• **DIRECTIONS**
Type out every line of the data again, exactly.

Extracted records
[Start of Attachment]

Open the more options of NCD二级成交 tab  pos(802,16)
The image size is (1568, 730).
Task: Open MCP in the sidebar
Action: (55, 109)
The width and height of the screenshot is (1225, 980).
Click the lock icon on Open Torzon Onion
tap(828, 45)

[End of Attachment]

• **EXERCISE SOLUTION**
Open the more options of NCD二级成交 tab  pos(802,16)
The image size is (1568, 730).
Task: Open MCP in the sidebar
Action: (55, 109)
The width and height of the screenshot is (1225, 980).
Click the lock icon on Open Torzon Onion
tap(828, 45)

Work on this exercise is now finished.